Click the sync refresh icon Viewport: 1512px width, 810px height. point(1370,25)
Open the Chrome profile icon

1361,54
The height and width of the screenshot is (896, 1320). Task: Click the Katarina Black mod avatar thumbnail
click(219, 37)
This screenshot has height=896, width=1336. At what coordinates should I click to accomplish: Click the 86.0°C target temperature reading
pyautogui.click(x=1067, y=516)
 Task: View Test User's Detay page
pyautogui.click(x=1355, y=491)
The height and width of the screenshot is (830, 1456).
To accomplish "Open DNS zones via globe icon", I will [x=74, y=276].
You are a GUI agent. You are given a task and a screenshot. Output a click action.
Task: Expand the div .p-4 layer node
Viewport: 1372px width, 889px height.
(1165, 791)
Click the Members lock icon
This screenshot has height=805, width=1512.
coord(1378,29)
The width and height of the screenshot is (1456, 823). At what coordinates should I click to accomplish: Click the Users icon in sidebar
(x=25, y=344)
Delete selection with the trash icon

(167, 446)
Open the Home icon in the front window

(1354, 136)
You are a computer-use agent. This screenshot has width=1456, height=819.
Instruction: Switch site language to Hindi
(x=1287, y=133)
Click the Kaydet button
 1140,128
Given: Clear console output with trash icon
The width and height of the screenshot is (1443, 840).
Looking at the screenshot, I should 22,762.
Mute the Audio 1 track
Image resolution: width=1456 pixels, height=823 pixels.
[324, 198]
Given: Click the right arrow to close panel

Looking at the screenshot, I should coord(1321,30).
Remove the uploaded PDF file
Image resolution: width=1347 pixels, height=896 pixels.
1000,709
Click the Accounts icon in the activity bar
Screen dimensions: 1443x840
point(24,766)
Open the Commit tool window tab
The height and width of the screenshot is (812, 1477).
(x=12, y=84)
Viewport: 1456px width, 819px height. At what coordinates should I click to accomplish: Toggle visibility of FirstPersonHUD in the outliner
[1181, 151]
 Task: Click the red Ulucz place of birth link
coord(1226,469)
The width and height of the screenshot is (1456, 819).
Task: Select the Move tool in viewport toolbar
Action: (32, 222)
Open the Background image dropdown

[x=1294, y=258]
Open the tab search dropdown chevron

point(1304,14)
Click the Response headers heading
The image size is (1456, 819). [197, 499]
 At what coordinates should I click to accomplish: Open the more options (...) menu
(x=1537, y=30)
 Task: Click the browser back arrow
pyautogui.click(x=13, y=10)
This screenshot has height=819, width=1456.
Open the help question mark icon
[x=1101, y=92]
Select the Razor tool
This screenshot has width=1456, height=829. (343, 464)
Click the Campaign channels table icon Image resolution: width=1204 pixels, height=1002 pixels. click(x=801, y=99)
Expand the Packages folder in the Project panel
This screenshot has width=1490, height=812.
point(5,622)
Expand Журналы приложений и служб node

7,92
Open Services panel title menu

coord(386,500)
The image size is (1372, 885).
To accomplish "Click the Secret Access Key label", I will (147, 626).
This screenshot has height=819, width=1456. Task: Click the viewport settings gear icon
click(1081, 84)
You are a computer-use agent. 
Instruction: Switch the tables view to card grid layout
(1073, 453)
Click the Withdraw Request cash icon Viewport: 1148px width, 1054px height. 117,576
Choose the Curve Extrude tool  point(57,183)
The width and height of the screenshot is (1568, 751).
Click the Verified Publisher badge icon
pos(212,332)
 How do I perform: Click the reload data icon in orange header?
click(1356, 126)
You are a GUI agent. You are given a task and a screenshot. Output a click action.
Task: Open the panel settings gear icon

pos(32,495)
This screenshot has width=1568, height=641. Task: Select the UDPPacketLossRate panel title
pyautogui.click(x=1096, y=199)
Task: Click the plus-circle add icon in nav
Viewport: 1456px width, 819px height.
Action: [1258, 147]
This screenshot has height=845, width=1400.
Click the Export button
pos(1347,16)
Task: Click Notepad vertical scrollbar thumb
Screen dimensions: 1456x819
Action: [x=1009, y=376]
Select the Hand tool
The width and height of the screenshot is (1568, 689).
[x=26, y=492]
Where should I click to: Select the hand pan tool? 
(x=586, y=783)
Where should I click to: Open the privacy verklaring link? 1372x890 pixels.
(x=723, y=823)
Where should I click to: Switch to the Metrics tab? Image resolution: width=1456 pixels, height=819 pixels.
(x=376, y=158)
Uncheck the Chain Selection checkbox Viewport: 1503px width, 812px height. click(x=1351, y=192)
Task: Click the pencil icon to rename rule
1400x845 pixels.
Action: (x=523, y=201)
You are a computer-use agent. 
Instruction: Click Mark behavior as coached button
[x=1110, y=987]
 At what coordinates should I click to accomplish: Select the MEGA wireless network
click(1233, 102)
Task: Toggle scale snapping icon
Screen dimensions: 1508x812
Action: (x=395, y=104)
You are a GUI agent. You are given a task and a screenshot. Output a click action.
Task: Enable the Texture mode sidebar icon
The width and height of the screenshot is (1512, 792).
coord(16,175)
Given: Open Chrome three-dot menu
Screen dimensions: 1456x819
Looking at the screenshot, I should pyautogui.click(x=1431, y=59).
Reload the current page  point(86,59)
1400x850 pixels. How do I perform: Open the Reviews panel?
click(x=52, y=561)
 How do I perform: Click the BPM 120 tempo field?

→ **Task**: Exact repetition is required: return every record shown above.

→ **Result**:
Click the sync refresh icon Viewport: 1512px width, 810px height. point(1370,25)
Open the Chrome profile icon

1361,54
The height and width of the screenshot is (896, 1320). Task: Click the Katarina Black mod avatar thumbnail
click(219, 37)
This screenshot has height=896, width=1336. At what coordinates should I click to accomplish: Click the 86.0°C target temperature reading
pyautogui.click(x=1067, y=516)
 Task: View Test User's Detay page
pyautogui.click(x=1355, y=491)
The height and width of the screenshot is (830, 1456).
To accomplish "Open DNS zones via globe icon", I will [x=74, y=276].
You are a GUI agent. You are given a task and a screenshot. Output a click action.
Task: Expand the div .p-4 layer node
Viewport: 1372px width, 889px height.
(1165, 791)
Click the Members lock icon
This screenshot has height=805, width=1512.
coord(1378,29)
The width and height of the screenshot is (1456, 823). At what coordinates should I click to accomplish: Click the Users icon in sidebar
(x=25, y=344)
Delete selection with the trash icon

(167, 446)
Open the Home icon in the front window

(1354, 136)
You are a computer-use agent. This screenshot has width=1456, height=819.
Instruction: Switch site language to Hindi
(x=1287, y=133)
Click the Kaydet button
 1140,128
Given: Clear console output with trash icon
The width and height of the screenshot is (1443, 840).
Looking at the screenshot, I should 22,762.
Mute the Audio 1 track
Image resolution: width=1456 pixels, height=823 pixels.
[324, 198]
Given: Click the right arrow to close panel

Looking at the screenshot, I should coord(1321,30).
Remove the uploaded PDF file
Image resolution: width=1347 pixels, height=896 pixels.
1000,709
Click the Accounts icon in the activity bar
Screen dimensions: 1443x840
point(24,766)
Open the Commit tool window tab
The height and width of the screenshot is (812, 1477).
(x=12, y=84)
Viewport: 1456px width, 819px height. At what coordinates should I click to accomplish: Toggle visibility of FirstPersonHUD in the outliner
[1181, 151]
 Task: Click the red Ulucz place of birth link
coord(1226,469)
The width and height of the screenshot is (1456, 819).
Task: Select the Move tool in viewport toolbar
Action: (32, 222)
Open the Background image dropdown

[x=1294, y=258]
Open the tab search dropdown chevron

point(1304,14)
Click the Response headers heading
The image size is (1456, 819). [197, 499]
 At what coordinates should I click to accomplish: Open the more options (...) menu
(x=1537, y=30)
 Task: Click the browser back arrow
pyautogui.click(x=13, y=10)
This screenshot has height=819, width=1456.
Open the help question mark icon
[x=1101, y=92]
Select the Razor tool
This screenshot has width=1456, height=829. (343, 464)
Click the Campaign channels table icon Image resolution: width=1204 pixels, height=1002 pixels. click(x=801, y=99)
Expand the Packages folder in the Project panel
This screenshot has width=1490, height=812.
point(5,622)
Expand Журналы приложений и служб node

7,92
Open Services panel title menu

coord(386,500)
The image size is (1372, 885).
To accomplish "Click the Secret Access Key label", I will (147, 626).
This screenshot has height=819, width=1456. Task: Click the viewport settings gear icon
click(1081, 84)
You are a computer-use agent. 
Instruction: Switch the tables view to card grid layout
(1073, 453)
Click the Withdraw Request cash icon Viewport: 1148px width, 1054px height. 117,576
Choose the Curve Extrude tool  point(57,183)
The width and height of the screenshot is (1568, 751).
Click the Verified Publisher badge icon
pos(212,332)
 How do I perform: Click the reload data icon in orange header?
click(1356, 126)
You are a GUI agent. You are given a task and a screenshot. Output a click action.
Task: Open the panel settings gear icon

pos(32,495)
This screenshot has width=1568, height=641. Task: Select the UDPPacketLossRate panel title
pyautogui.click(x=1096, y=199)
Task: Click the plus-circle add icon in nav
Viewport: 1456px width, 819px height.
Action: [1258, 147]
This screenshot has height=845, width=1400.
Click the Export button
pos(1347,16)
Task: Click Notepad vertical scrollbar thumb
Screen dimensions: 1456x819
Action: [x=1009, y=376]
Select the Hand tool
The width and height of the screenshot is (1568, 689).
[x=26, y=492]
Where should I click to: Select the hand pan tool? 
(x=586, y=783)
Where should I click to: Open the privacy verklaring link? 1372x890 pixels.
(x=723, y=823)
Where should I click to: Switch to the Metrics tab? Image resolution: width=1456 pixels, height=819 pixels.
(x=376, y=158)
Uncheck the Chain Selection checkbox Viewport: 1503px width, 812px height. click(x=1351, y=192)
Task: Click the pencil icon to rename rule
1400x845 pixels.
Action: (x=523, y=201)
You are a computer-use agent. 
Instruction: Click Mark behavior as coached button
[x=1110, y=987]
 At what coordinates should I click to accomplish: Select the MEGA wireless network
click(1233, 102)
Task: Toggle scale snapping icon
Screen dimensions: 1508x812
Action: (x=395, y=104)
You are a GUI agent. You are given a task and a screenshot. Output a click action.
Task: Enable the Texture mode sidebar icon
The width and height of the screenshot is (1512, 792).
coord(16,175)
Given: Open Chrome three-dot menu
Screen dimensions: 1456x819
Looking at the screenshot, I should pyautogui.click(x=1431, y=59).
Reload the current page  point(86,59)
1400x850 pixels. How do I perform: Open the Reviews panel?
click(x=52, y=561)
 How do I perform: Click the BPM 120 tempo field?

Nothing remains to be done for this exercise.